● Task item
Verbatim copy without images: repeat the records in full.

● Input data
——————

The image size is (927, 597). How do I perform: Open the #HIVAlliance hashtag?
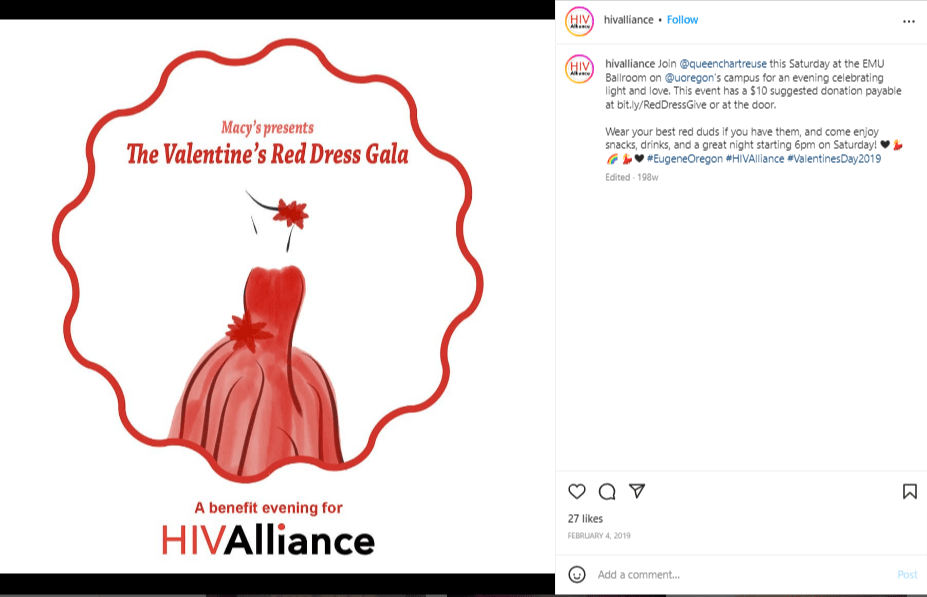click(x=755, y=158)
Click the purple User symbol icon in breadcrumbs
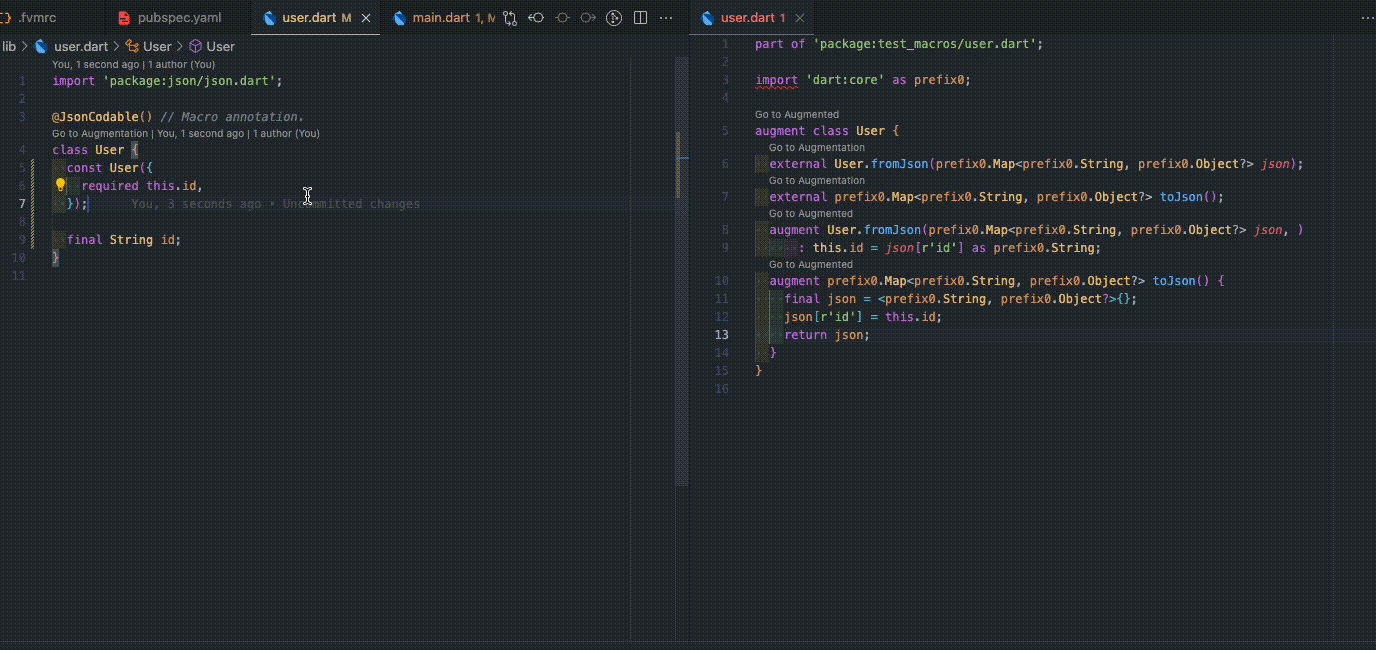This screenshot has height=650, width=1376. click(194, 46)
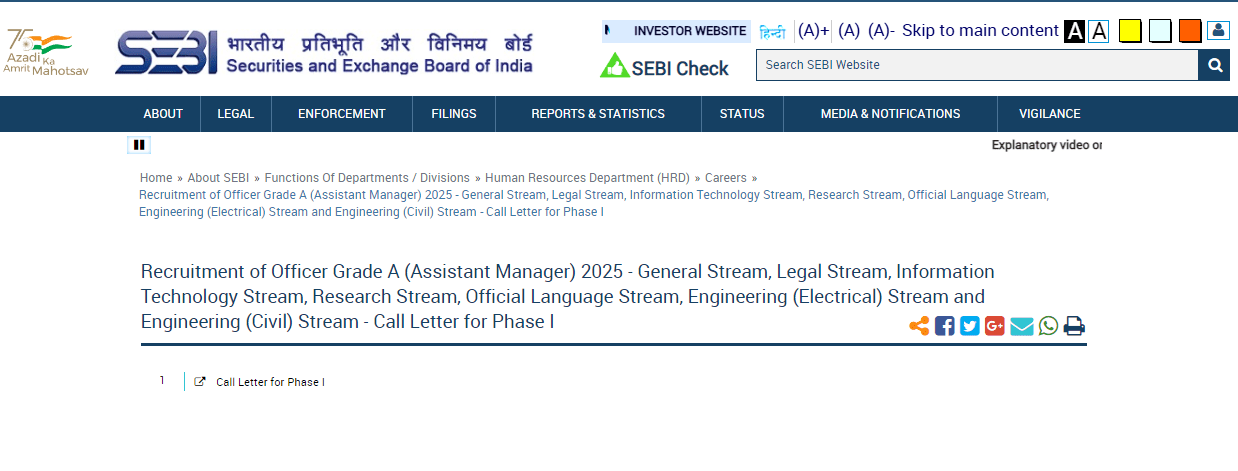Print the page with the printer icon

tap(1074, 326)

——————

● Task answer
The image size is (927, 597). How do I perform: Open the #HIVAlliance hashtag?
click(x=755, y=158)
Click the purple User symbol icon in breadcrumbs
This screenshot has height=650, width=1376. click(194, 46)
Print the page with the printer icon

tap(1074, 326)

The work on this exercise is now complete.